*** INFORMATION PROVIDED Section Begins ***
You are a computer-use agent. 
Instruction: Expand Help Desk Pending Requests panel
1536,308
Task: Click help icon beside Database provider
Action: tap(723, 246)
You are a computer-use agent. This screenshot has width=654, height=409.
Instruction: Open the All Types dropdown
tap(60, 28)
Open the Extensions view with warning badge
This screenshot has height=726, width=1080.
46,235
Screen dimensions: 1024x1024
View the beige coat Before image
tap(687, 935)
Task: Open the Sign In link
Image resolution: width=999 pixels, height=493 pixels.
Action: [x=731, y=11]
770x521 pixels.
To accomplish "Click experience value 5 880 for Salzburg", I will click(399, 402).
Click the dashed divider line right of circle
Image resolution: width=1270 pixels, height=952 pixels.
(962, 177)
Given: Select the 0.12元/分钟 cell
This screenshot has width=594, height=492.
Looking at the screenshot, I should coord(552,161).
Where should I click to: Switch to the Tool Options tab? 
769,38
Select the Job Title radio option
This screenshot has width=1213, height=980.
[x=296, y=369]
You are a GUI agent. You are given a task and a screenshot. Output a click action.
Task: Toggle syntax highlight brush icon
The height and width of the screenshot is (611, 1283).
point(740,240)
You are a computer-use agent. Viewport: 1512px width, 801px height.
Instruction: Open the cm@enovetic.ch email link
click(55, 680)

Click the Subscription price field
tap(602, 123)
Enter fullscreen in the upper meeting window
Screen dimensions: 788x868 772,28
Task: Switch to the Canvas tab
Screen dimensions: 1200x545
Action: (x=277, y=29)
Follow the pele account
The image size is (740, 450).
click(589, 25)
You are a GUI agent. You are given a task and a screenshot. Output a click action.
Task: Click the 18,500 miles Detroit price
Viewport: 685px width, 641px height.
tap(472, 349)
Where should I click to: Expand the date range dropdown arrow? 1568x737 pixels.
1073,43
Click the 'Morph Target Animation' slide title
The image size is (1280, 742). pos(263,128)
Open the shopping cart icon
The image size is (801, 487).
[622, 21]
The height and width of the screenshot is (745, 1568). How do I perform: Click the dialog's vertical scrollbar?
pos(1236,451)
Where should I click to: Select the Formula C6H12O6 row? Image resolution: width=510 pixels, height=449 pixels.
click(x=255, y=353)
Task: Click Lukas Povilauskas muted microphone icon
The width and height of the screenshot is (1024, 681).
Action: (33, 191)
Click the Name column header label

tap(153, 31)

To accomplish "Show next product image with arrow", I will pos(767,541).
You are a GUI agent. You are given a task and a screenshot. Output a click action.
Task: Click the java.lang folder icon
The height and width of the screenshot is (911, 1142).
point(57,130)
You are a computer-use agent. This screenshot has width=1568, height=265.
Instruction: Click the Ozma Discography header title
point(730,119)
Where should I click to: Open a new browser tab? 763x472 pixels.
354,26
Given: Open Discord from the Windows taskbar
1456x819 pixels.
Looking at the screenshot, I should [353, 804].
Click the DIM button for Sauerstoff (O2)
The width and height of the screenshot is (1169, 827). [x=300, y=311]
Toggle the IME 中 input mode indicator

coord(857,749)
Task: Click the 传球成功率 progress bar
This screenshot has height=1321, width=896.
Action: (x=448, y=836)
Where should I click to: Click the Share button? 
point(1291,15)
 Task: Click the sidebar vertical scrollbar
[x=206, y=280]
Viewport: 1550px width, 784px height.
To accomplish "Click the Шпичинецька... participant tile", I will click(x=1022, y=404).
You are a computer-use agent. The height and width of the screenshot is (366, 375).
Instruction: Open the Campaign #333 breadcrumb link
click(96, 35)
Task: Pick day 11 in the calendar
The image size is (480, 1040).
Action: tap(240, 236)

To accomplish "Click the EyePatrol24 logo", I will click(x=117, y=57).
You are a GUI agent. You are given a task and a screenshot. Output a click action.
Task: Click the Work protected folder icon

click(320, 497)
*** INFORMATION PROVIDED Section Ends ***
PROBLEM REQUIREMENTS :: What is needed here is every record above, repeated exactly.

ANSWER ::
You are a computer-use agent. 
Instruction: Expand Help Desk Pending Requests panel
1536,308
Task: Click help icon beside Database provider
Action: tap(723, 246)
You are a computer-use agent. This screenshot has width=654, height=409.
Instruction: Open the All Types dropdown
tap(60, 28)
Open the Extensions view with warning badge
This screenshot has height=726, width=1080.
46,235
Screen dimensions: 1024x1024
View the beige coat Before image
tap(687, 935)
Task: Open the Sign In link
Image resolution: width=999 pixels, height=493 pixels.
Action: [x=731, y=11]
770x521 pixels.
To accomplish "Click experience value 5 880 for Salzburg", I will click(399, 402).
Click the dashed divider line right of circle
Image resolution: width=1270 pixels, height=952 pixels.
(962, 177)
Given: Select the 0.12元/分钟 cell
This screenshot has width=594, height=492.
Looking at the screenshot, I should coord(552,161).
Where should I click to: Switch to the Tool Options tab? 
769,38
Select the Job Title radio option
This screenshot has width=1213, height=980.
[x=296, y=369]
You are a GUI agent. You are given a task and a screenshot. Output a click action.
Task: Toggle syntax highlight brush icon
The height and width of the screenshot is (611, 1283).
point(740,240)
You are a computer-use agent. Viewport: 1512px width, 801px height.
Instruction: Open the cm@enovetic.ch email link
click(55, 680)

Click the Subscription price field
tap(602, 123)
Enter fullscreen in the upper meeting window
Screen dimensions: 788x868 772,28
Task: Switch to the Canvas tab
Screen dimensions: 1200x545
Action: (x=277, y=29)
Follow the pele account
The image size is (740, 450).
click(589, 25)
You are a GUI agent. You are given a task and a screenshot. Output a click action.
Task: Click the 18,500 miles Detroit price
Viewport: 685px width, 641px height.
tap(472, 349)
Where should I click to: Expand the date range dropdown arrow? 1568x737 pixels.
1073,43
Click the 'Morph Target Animation' slide title
The image size is (1280, 742). pos(263,128)
Open the shopping cart icon
The image size is (801, 487).
[622, 21]
The height and width of the screenshot is (745, 1568). How do I perform: Click the dialog's vertical scrollbar?
pos(1236,451)
Where should I click to: Select the Formula C6H12O6 row? Image resolution: width=510 pixels, height=449 pixels.
click(x=255, y=353)
Task: Click Lukas Povilauskas muted microphone icon
The width and height of the screenshot is (1024, 681).
Action: (33, 191)
Click the Name column header label

tap(153, 31)

To accomplish "Show next product image with arrow", I will pos(767,541).
You are a GUI agent. You are given a task and a screenshot. Output a click action.
Task: Click the java.lang folder icon
The height and width of the screenshot is (911, 1142).
point(57,130)
You are a computer-use agent. This screenshot has width=1568, height=265.
Instruction: Click the Ozma Discography header title
point(730,119)
Where should I click to: Open a new browser tab? 763x472 pixels.
354,26
Given: Open Discord from the Windows taskbar
1456x819 pixels.
Looking at the screenshot, I should [353, 804].
Click the DIM button for Sauerstoff (O2)
The width and height of the screenshot is (1169, 827). [x=300, y=311]
Toggle the IME 中 input mode indicator

coord(857,749)
Task: Click the 传球成功率 progress bar
This screenshot has height=1321, width=896.
Action: (x=448, y=836)
Where should I click to: Click the Share button? 
point(1291,15)
 Task: Click the sidebar vertical scrollbar
[x=206, y=280]
Viewport: 1550px width, 784px height.
To accomplish "Click the Шпичинецька... participant tile", I will click(x=1022, y=404).
You are a computer-use agent. The height and width of the screenshot is (366, 375).
Instruction: Open the Campaign #333 breadcrumb link
click(96, 35)
Task: Pick day 11 in the calendar
The image size is (480, 1040).
Action: tap(240, 236)

To accomplish "Click the EyePatrol24 logo", I will click(x=117, y=57).
You are a GUI agent. You are given a task and a screenshot. Output a click action.
Task: Click the Work protected folder icon

click(320, 497)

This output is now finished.